The accuracy of treatment may also affect treatment-related toxicity. Relatively new technologies, such as image-guidance using cone-beam computed tomography and implanted fiducial markers, further increase the precision of radiation therapy. With higher precision IGRT, the irradiated dose for organs at risk can be reduced as a result of positional correction and a reduced setup margin.

Zelefski et al. reported that implanted prostatic fiducial markers and daily kV images were associated with a lower rate of late urinary toxicity [22]. Shingh et al. also reported a lower incidence of GI toxicity with implanted prostatic fiducial markers and daily kV images [23]. Wortel et al. compared image-guided IMRT with 3DCRT and reported that the use of these technologies reduced the dose delivered to organs at risk, leading to a clinically meaningful reduction of acute toxicity levels in routine clinical prostate treatment [24]. Generally, with a more conformal treatment strategy, the greater is the concern about insufficient target coverage.

To the best of our knowledge, no prospective trial has demonstrated the non-inferiority of IMRT for biochemical control.

The two treatment groups in our study had an equally good BFF rate, although the study population was too small and too heterogeneous to detect a meaningful difference in biochemical control outcomes. A larger population-based study or carefully matched pair analysis is needed to examine this issue in more detail.

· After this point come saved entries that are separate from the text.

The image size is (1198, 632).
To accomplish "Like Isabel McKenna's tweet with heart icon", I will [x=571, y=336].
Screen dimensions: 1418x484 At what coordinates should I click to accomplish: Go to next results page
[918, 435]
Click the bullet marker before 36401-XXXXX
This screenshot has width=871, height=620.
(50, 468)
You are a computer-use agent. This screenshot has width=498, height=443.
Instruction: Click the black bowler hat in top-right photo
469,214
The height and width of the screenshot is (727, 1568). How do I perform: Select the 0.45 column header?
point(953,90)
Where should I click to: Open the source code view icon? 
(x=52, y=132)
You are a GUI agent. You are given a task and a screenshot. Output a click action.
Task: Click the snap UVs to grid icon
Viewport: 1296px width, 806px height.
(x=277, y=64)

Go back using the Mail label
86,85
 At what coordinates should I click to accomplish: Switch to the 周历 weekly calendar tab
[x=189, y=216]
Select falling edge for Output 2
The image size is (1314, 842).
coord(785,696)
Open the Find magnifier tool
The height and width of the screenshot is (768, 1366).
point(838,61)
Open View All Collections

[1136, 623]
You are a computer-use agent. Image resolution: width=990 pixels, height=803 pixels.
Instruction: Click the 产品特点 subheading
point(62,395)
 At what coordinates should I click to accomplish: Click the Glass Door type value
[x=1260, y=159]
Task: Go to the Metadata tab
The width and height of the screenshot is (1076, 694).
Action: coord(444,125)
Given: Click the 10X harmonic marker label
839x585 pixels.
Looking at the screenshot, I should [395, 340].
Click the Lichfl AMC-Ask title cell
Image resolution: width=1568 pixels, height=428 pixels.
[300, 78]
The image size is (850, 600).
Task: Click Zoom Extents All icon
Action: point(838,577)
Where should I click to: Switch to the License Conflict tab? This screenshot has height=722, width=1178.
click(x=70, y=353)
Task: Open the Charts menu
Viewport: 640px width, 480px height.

There are a number of limitations to our study. First, the selection bias of the treatment modality is undeniable. As mentioned earlier, in the early implementation period, only a limited number of patients were treated with IMRT, which may have affected treatment decisions, although the patient characteristics, including risk criteria and other known risk factors, of the two groups were relatively well balanced. Second, adverse events were retrospectively evaluated, raising the possibility that some events were missed. Nonetheless, most late GI events were clearly evident and observed within 2 years of treatment initiation, and the observation period was sufficiently long. The difference in dose constraints may also have affected the outcome. As the dose–volume data were lost, DVH analysis could not be conducted in this study. In addition, the follow-up duration is not adequate to predict the biochemical control for a longer period.

In conclusion, with the same prescribed dose and setting, late GI toxicity was significantly improved in the IMRT group, while the biochemical control rates were no different between the two groups. These data suggest that IMRT is of clinical benefit in terms of reducing the incidence of late GI toxicity in definitive localized prostate cancer treatment.